Some of the many defendants received lesser sentences and 27 were acquitted. Prosecutors plan to appeal.

The first attack, at the Bardo Museum in Tunis in March 2015, killed 22.

Three months later, 38 tourists, most of them British, were shot dead at the beach resort of Port El Kantaoui, near Sousse.

The so-called Islamic State group said it had carried out the attacks.

The man believed to have planned both, Chamseddine al-Sandi, remains at large.

Unconfirmed reports suggested he may have died in a US air strike in February 2016 in Libya, the BBC reported.

There were two separate trials.

In the Sousse trial, four militants were given life sentences, while five others were sentenced to between six months and 16 years.

Three defendants received life terms and a number of others were jailed for shorter periods in the Bardo trial. Ten were acquitted.

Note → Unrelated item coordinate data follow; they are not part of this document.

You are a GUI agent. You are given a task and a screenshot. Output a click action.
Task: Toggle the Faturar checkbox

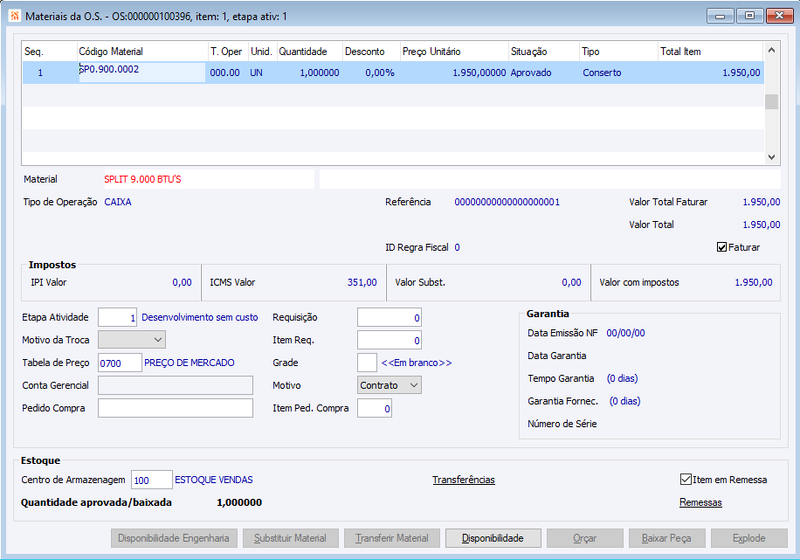pos(721,247)
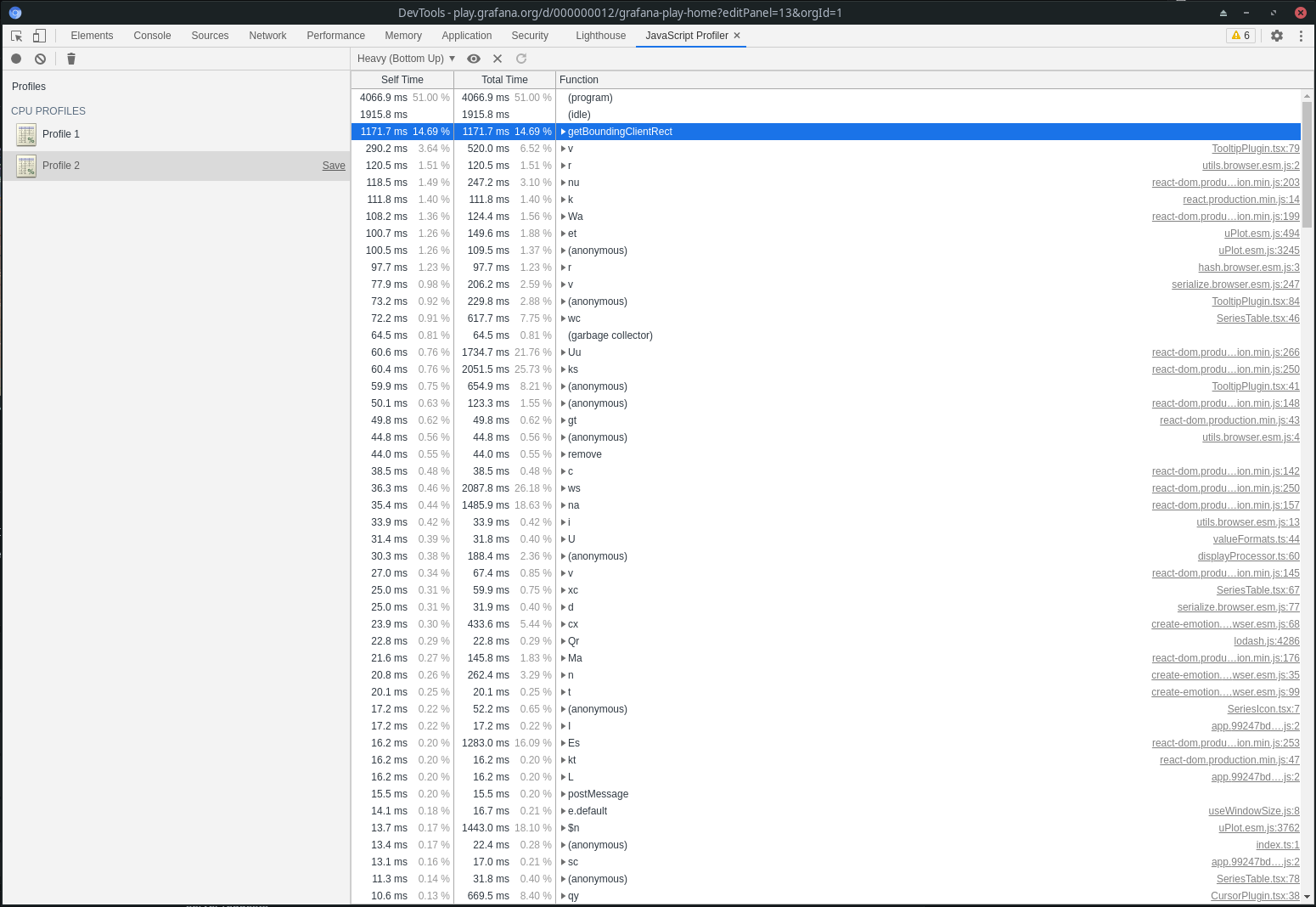Screen dimensions: 1316x907
Task: Switch to the Memory tab
Action: click(x=402, y=35)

Gunman Seifeddine Rezgui, opened fire on tourists staying in the popular resort of Port El Kantaoui, just north of Sousse on June 26 before being shot by security forces.

Rezgui was dropped off down a side road, a short distance from the beach, and walked the rest of the way with a Kalashnikov rifle hidden in a parasol. When he arrived at the five-star Hotel Rui Imperial Marhaba, he opened fire indiscriminately at tourists on sun loungers on the beach.

Thirty of the 38 who lost their lives in the beach attack were British.

The victims of the Bardo museum attack came from around the world, with many on a cruise ship shore excursion.

Three Japanese tourists died, alongside four Italians, three French, two Colombians, two Spaniards, and one each from Russia and the UK. Two Tunisian citizens, including one police officer, died. More than 50 people were wounded.